"Public-opinion polls show that Americans split about evenly on civil unions. But when the words "gay marriage" are presented, they break 3-to-1 against it"
About this Quote
A pollster's magic trick: swap the label, flip the outcome. Dick Morris is not marveling at Americans' uncertainty so much as mapping a route around it. Civil unions and "gay marriage" can describe similar legal realities, but the quote is calibrated to expose how politics runs on language before it runs on policy. "Split about evenly" signals a persuadable middle; "3-to-1 against it" warns strategists where the rhetorical land mines are.

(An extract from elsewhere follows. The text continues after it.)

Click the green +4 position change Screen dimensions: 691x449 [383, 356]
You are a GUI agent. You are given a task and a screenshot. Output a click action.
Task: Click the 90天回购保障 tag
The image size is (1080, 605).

The intent is tactical, almost clinical. Morris is telling readers that public opinion isn't a stable moral verdict; it's a set of reflexes triggered by loaded terms. "Civil unions" sounds procedural, incremental, bureaucratic - a compromise that lets voters feel tolerant without revising a cherished institution. "Gay marriage" yanks the debate into symbolic territory, where anxieties about tradition, religion, and identity flood in. The subtext isn't just that people are biased; it's that many prefer equality as long as it doesn't ask them to rename something they consider culturally sacred.

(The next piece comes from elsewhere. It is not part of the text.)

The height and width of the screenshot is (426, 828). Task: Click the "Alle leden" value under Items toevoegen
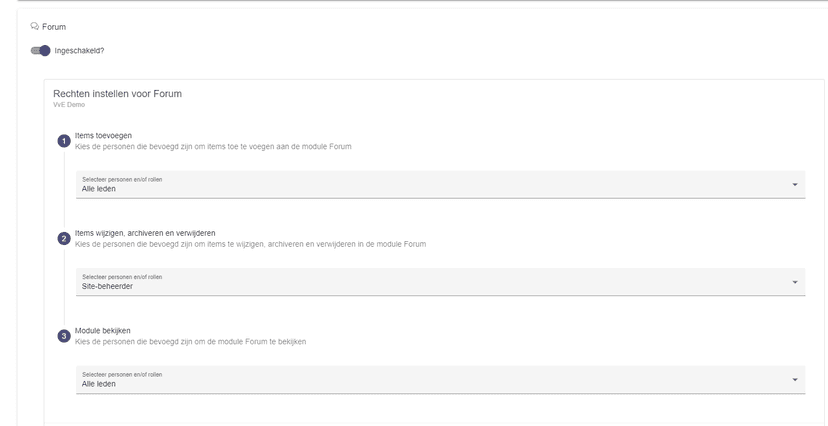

Context matters: Morris came of age in an era when campaigns increasingly treated language as an instrument panel for voter psychology. This is triangulation logic - find the phrasing that neutralizes resistance while securing most of the substantive change. The cynicism is implicit: democracy can be steered by framing effects, and "public opinion" often means "whatever a question can be made to produce."

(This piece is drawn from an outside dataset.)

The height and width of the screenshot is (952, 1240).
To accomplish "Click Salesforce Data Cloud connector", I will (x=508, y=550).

The intent is tactical, almost clinical. Morris is telling readers that public opinion isn't a stable moral verdict; it's a set of reflexes triggered by loaded terms. "Civil unions" sounds procedural, incremental, bureaucratic - a compromise that lets voters feel tolerant without revising a cherished institution. "Gay marriage" yanks the debate into symbolic territory, where anxieties about tradition, religion, and identity flood in. The subtext isn't just that people are biased; it's that many prefer equality as long as it doesn't ask them to rename something they consider culturally sacred.
Context matters: Morris came of age in an era when campaigns increasingly treated language as an instrument panel for voter psychology. This is triangulation logic - find the phrasing that neutralizes resistance while securing most of the substantive change. The cynicism is implicit: democracy can be steered by framing effects, and "public opinion" often means "whatever a question can be made to produce."